What you have to do.
At the line that contains "The image size is (1384, 868).", begin setting down every line word for word, and stop after the last line of the listing.

Records supplied.
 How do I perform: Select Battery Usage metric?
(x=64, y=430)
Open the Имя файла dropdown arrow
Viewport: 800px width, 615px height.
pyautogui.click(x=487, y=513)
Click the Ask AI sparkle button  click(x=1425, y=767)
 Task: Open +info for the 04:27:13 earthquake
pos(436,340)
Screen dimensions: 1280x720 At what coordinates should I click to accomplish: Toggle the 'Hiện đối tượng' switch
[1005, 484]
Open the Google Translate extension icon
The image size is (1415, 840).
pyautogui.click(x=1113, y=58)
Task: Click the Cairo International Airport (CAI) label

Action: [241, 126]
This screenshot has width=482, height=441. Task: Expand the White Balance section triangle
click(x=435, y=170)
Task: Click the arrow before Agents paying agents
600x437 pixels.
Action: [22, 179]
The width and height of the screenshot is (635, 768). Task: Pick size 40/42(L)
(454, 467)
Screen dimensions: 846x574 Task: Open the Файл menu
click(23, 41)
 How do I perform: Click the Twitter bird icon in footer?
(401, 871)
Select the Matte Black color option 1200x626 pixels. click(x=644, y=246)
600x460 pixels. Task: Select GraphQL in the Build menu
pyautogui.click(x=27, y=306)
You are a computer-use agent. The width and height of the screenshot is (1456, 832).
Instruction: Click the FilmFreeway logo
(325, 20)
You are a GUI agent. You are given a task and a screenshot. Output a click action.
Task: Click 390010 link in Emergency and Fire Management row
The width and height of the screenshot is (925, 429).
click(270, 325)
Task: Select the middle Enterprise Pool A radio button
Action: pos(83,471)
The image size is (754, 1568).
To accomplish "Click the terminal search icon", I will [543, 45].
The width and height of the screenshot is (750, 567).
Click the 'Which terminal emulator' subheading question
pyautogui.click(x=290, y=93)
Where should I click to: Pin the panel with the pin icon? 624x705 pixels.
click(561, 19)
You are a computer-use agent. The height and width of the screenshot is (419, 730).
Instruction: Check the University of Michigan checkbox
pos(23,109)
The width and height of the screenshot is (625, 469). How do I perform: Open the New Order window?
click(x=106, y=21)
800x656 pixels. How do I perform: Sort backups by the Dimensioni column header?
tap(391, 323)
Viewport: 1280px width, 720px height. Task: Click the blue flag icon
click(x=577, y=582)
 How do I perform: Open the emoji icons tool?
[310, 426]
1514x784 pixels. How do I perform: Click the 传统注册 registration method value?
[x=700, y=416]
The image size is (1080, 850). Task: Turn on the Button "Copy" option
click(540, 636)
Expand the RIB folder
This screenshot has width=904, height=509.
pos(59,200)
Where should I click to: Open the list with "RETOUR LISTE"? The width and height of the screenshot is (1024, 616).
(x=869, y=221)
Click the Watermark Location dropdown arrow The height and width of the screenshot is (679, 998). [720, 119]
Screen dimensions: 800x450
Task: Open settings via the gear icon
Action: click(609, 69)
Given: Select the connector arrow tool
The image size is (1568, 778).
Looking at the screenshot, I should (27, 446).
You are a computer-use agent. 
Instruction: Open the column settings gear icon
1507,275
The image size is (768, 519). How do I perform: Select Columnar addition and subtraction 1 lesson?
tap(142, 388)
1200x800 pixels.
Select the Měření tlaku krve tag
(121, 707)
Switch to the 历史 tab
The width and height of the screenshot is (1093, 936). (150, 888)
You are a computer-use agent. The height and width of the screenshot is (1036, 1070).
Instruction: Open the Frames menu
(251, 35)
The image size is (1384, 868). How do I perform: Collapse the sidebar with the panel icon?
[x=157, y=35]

Written response.
The image size is (1384, 868). How do I perform: Collapse the sidebar with the panel icon?
[x=157, y=35]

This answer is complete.